Page text:
------------------------

Social Security was sold to the American people as insurance, or a pension; which they would pay into for their working life, and when they retired, be able to live on, or at least supplement their income with, just like any other pension.
The problem is, the entitlement package was a pyramid scheme from day one; and congress has been taking their ill gotten proceeds out of it since day two.
The only things that made social security work from the beginning, were demographics, and the single greatest expansion of wealth in recorded history (both occurring between 1945 and 1968).
Initially the age of retirement was set older than the average age of death for workers (the average worker died at 58 in 1934, vs the average lifespan of 65).
That, combined with the increases in birth rates, and reduction in infant and childhood mortality rates from the '30s through the mid '60s; ensured that there would be far more workers being taxed, and more total taxes collected; than people being paid benefits, or total benefits paid; for at least 65 years from 1945.
In 1934, only about half the population made it to 65 (though those that did averaged a life expectancy of 72 years).
Then, the baby boom and the post World War two medical boom happened (these were not unrelated of course).
From 1946 to 1964, birth rates in the U.S. went up by about 50%, while at the same time lifespan increased dramatically (to 72 by 1964).
This ensured a huge and growing surplus in taxes collected vs. benefits paid for the next 30 years or so, as these "excess" people entered the work force.
It also ensured a huge crash, as the post '64 birth rates went back down to normal; meaning that combined with increased lifespans, after around 1986 or so, the retired population would be growing faster than the workforce (as of 2010 about 1.5 million more people leave the workforce through retirement per year than join it through starting employment. That may end up as much as 3 million more within 10 years.)
Since 1934 the number of people who live past the age of 65 has increased from 50% to 77%, with an average lifespan for those who do of over 80 years (the total national average life expectancy is 78, but 23% of the population don't make it to 65).
In 1934 there were about 7 million people in the U.S. over 65 out of a population of about 125 million (about half of which were working). In 2010 there were about 40 million over 65 out of a population of about 300 million (about half of which were working).
The ratio of workers to retirees started out at about 8 to 1 in 1934; but by 2010 had reduced to about 3.5 to one.
Also, inflation in America remained below 3.5% annual averaged until 1968; when it surged to over 10%, reaching almost 20% by the end of the 70s, and it didn't return to normal until the mid 80s (we are now averaging about 3.4%, but most expect inflation to top 10% again within the next few years because of the currency manipulations the fed is making on behalf of the last three administrations).
That 15 year surge of inflation devalued the contributions of every American from before 1968 dramatically, and the situation didn't normalize until 1984; such that all contributions from prior to 1984 are worth about 1/4 what they would have been on a constant dollar basis.
Basically, that period of inflation it took about 10-15 years of social security taxes and flushed them down the drain.
Now, it's around 65 years from 1945, and social security payments are set to exceed receipts within the next two years (or may have done so already depending on whose accounting you believe).
Exactly as one would predict based on how it's structured, and the economic and demographic makeup of America.
We have known this was coming since 1968... Hell we knew it was possible when social security was created in 1934; but assumed the demographics of America wouldn't change as dramatically as they did.
Then the baby boom happened, and the 1970s happened, and here we are.

------------------------

Recorded data:

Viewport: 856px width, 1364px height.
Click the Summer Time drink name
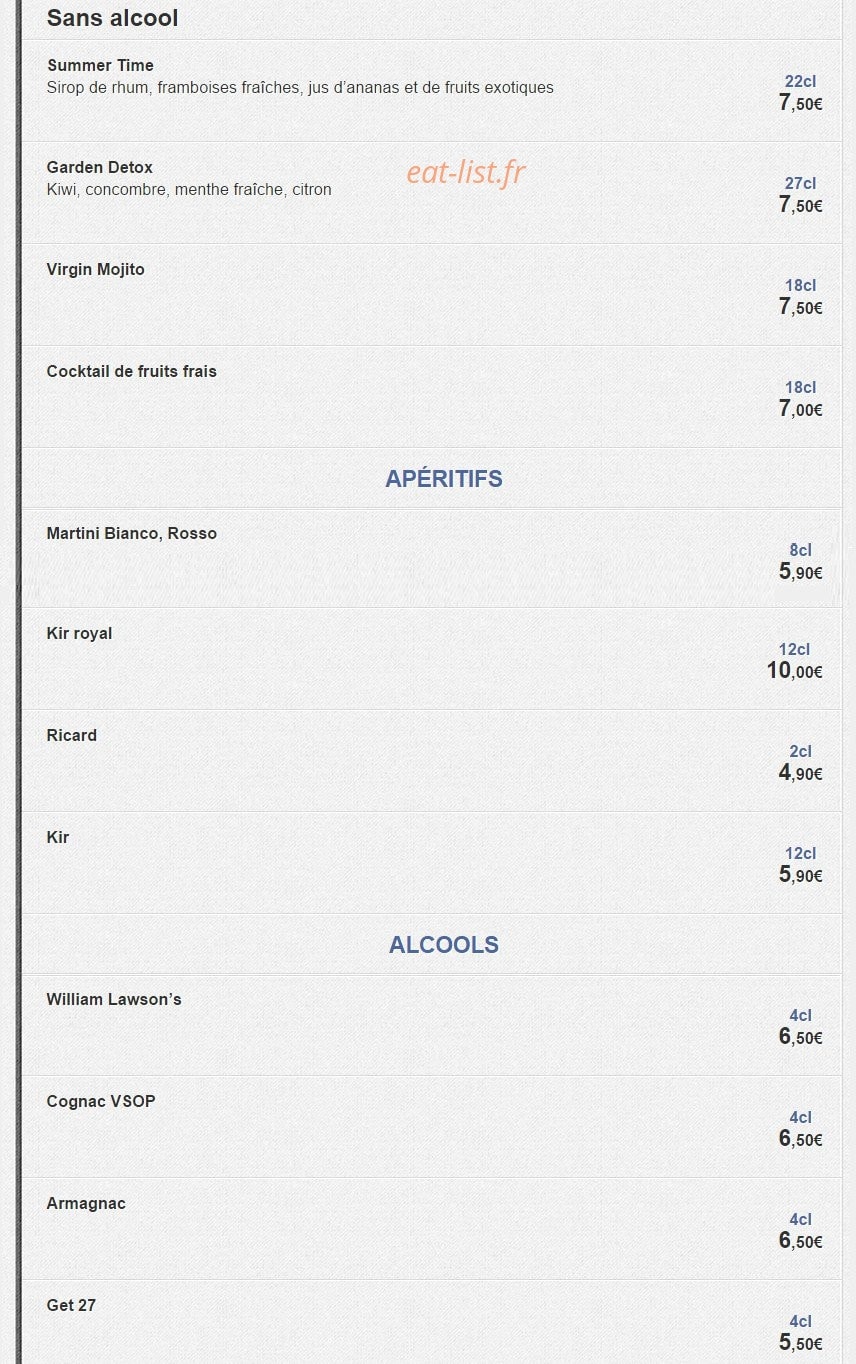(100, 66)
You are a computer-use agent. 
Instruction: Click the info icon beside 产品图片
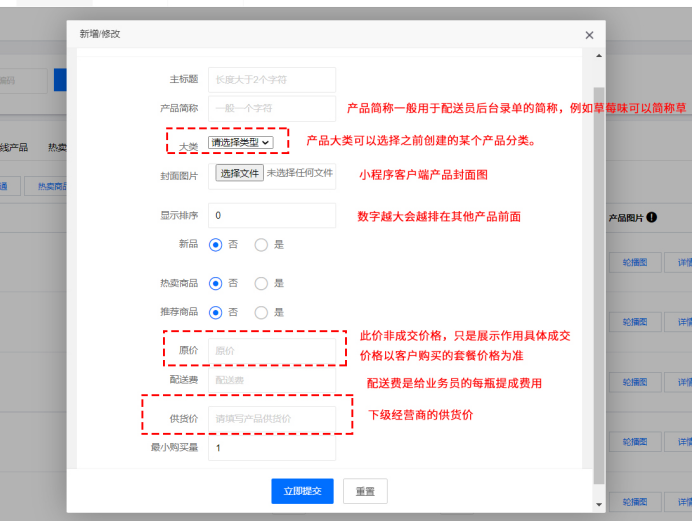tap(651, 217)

------------------------

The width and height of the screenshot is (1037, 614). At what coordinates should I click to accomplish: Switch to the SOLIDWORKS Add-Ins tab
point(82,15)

------------------------

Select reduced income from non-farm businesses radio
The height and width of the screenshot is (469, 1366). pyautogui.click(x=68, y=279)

------------------------

What is expected:
Extend the Social Security text, picking up after its last sentence. The records have nothing to do with the Social Security text.

Answer to this exercise:
Social security is a bankrupt fraud. A ponzi scheme. It always has been. The people of America have been conned, and they're angry.
Americans over 50, for the most part, feel they are entitled to their social security benefits. They were promised them, and they paid their entire working life thinking they were guaranteed... but it was a scam.
If social security was really insurance, or a pension, they'd be right. It would be theres, and no-one would be able to take it away. That's how the system was sold to them. Thats what they were taught for decades... and that is a huge lie. A con game.
Because of that "single greatest expansion of wealth in human history" thing I mentioned earlier, the crash didn't have to happen. Social security shouldn't be broke.
If Social Security had been run as a pension fund, it would be flush right now, and for the forseeable future; because all the contributions in excess of payments would have been making money for the last 77 years.
Remember, from 1934 until 1986, the workforce was still growing far faster than the retired population. Not only that, but real income (inflation adjusted) just about doubled (in 1934 the average household income was $1525 a year, an inflation adjusted $25,000. In 2011 the average household income is just under $50,000).
This means that for about 40 years, the surplus was actually about double what it needed to be just to be self sustaining (presuming a 4% annualized average return).
If it was a wisely managed pension fund, with an average rate of return, those surpluses combined with moderate and safe returns on investment would have insured retirees an excellent income; while covering the big demographic hole for the next 30 years, as the rate of retirees exceed the rate of people entering the work force.
However, instead of actually investing that money, congress used it as part of the general fund, in order to make their budget deficits look smaller than they really were (and have done so every year since 1958). No actual investment has been made... in fact they've used those funds to justify even more borrowing and spending.
The thing is, Social Security was never actually organized as an annuity or insurance plan, or even as a conventional pension plan; as it should have been (neither was Medicare/Medicaid, nor state or federal "unemployment insurance" other than private unemployment insurance carried by employers and provided by non-state actors).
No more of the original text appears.